日本のヤフーは25日「先週から利用できない状況になったが、当社のシステムの不具合やトラブルが原因ではない。いつ再開できるか分からない」と説明。産経ニュース
まあ、Yahoo! JAPANは検索エンジン自体にGoogleを採用していますから、Googleの利用が禁止されている中国でこれまで使えていたほうが不思議だったという見方もできそうですが、このあたりは中国側が単に見落としていたのかそれともわざとスルーしていたのか、なんとも中国政府の底知れなさみたいなものを感じるところであります、といったらそれは深読みしすぎでしょうか。

それはともかく海外ネットサービスについては続々と遮断が進められているようです。

中国、今度は「WhatsApp」を遮断か(CNET Japan 17/9/26)

もはやここまでくるとインターネット関連産業においては中国は非関税障壁を持つ立派な保護貿易国としてWTOに提訴されたほうがいいなじゃないかとすら思います。そもそもコンテンツの無断利用もようやく鳴りを潜めつつあるものの、海賊版の流通は引き続き中国国内(の奥地)にホスティングをしているケースも少なくなく、中国国内のサービス状況はそろそろ国際的に問題視するべき時期に差し掛かっているのではないでしょうか。

そういう事情もあり、これまではこうした海外企業のネットサービスを規制については中国政府にとって不都合な情報のやりとりを防止するという国内事情向きの目的があると同時に、類似サービスを提供する中国企業を優遇するためであろうという見方もありました。

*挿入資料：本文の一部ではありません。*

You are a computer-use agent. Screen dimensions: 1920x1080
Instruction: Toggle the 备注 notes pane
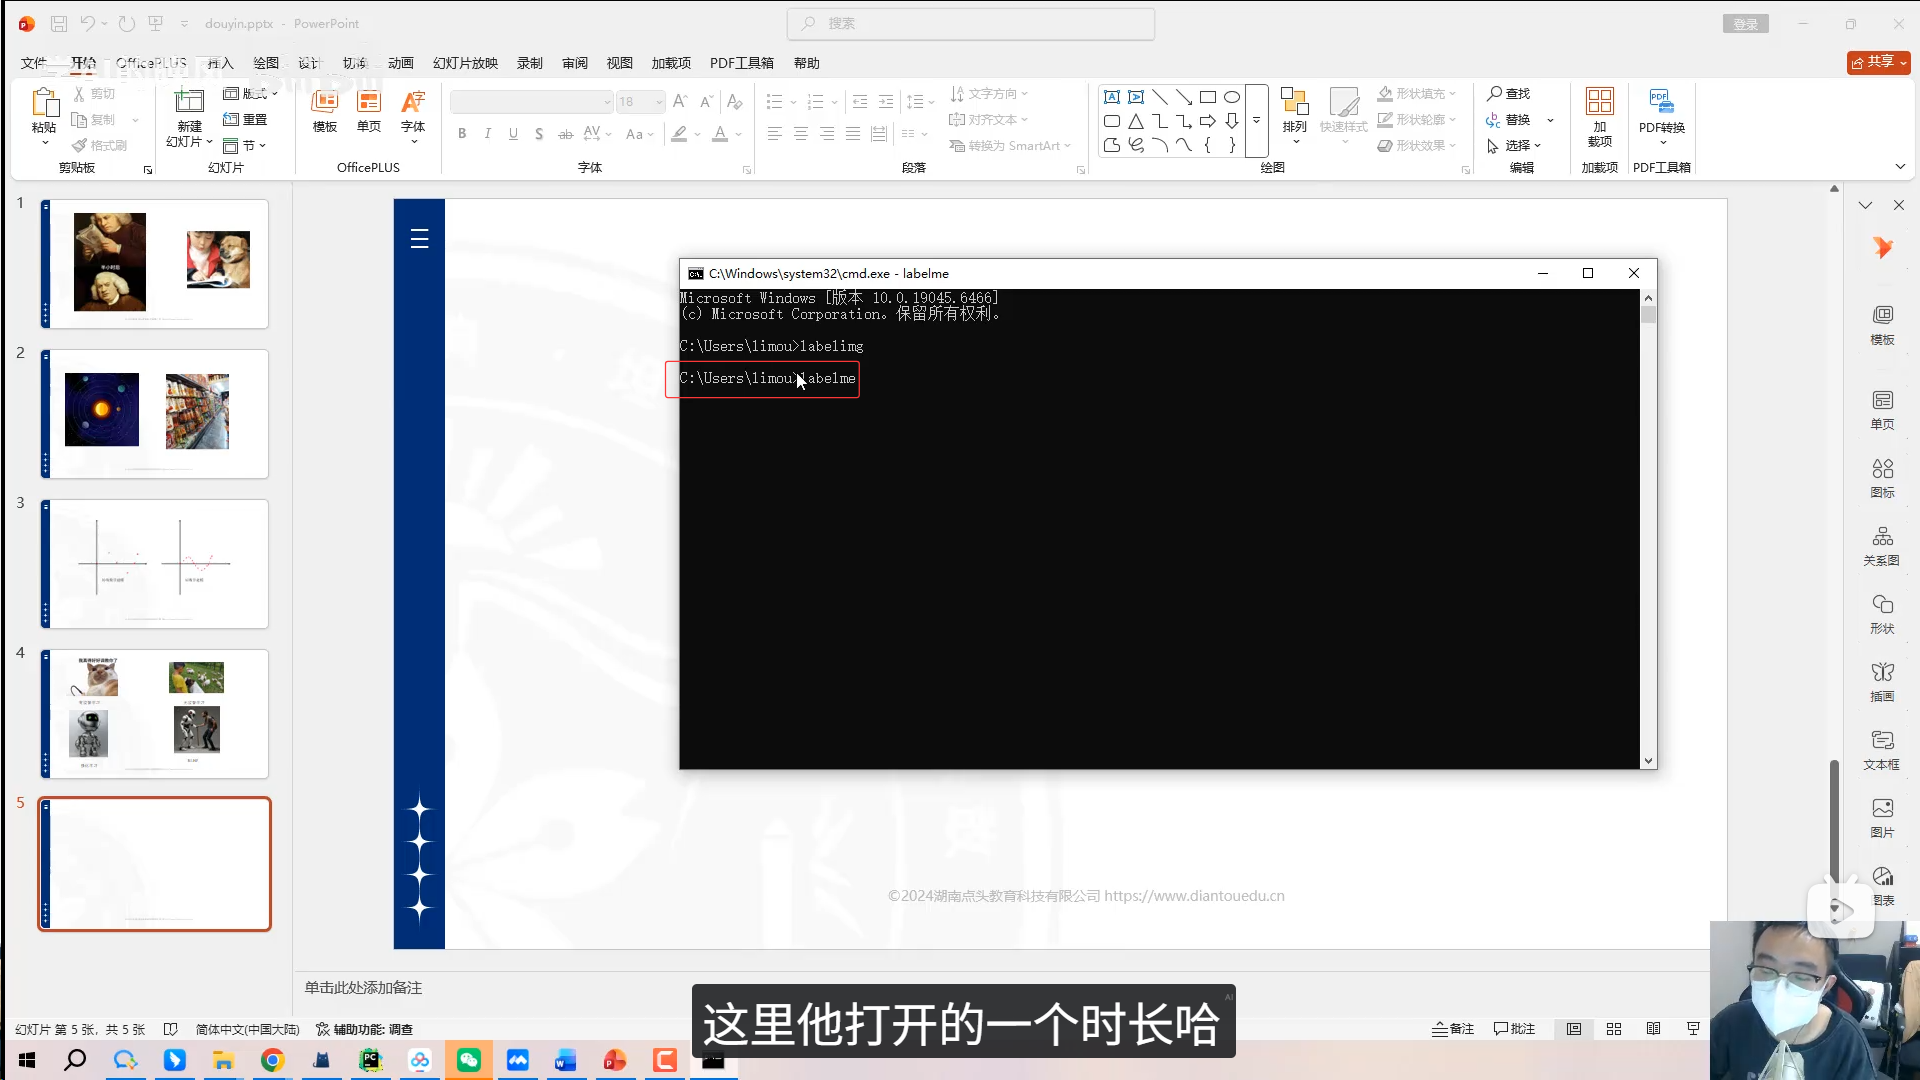(1453, 1029)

しかし、そうして優遇してきた国内事業者も最近は大きくなりすぎて調子に乗りすぎているからここはちょっと締めておこうという判断が下されたのかもしれません。

中国 ネット大手3社 を「情報規制不十分」で罰金(NHKニュース 17/9/26)

ネット大手3社に対して、ことし6月に施行されたインターネット安全法に違反したとして、罰金を科す行政処分を下したと発表しました。
(中略)
今回、大手3社が処分を受けたことでインターネット各社が、今後、利用者の発信内容を制限する動きを強めることも予想されていて、10月18日に始まる5年に1度の共産党大会を控え中国当局はネット上の言論統制を強める姿勢を明確にしています。NHKニュース
行政処分が下された根拠となるインターネット安全法については実態がはっきりせず中国政府による恣意的な運用が行われるのではないかといった危惧が以前からありましたが、それによって中国国内事業者も大きな影響を受けることになったということのようです。

なお、インターネット安全法については以下の記事などが参考になると思われます。

中国のインターネット安全法について(SciencePortal China 17/9/7)
インターネット安全法が施行、外国企業にも中国基準を適用(JETRO 17/6/19)

このところの中国におけるネット規制強化の動きは10月に行われる中国共産党大会開催に向けての言論統制が目的と各所で分析されていますが、はたして党大会終了後にはまた規制が緩くなるのか、さらに強化されるような方向へ動いていくのかは成り行きを見守るしかありませんが、国際情勢の不安定化を背景にしてネット規制を今後どうしていくべきかが問われる今日、中国の有り様は一つの極端なロールモデルとして世界各国政府から注目されているのかもしれませんね。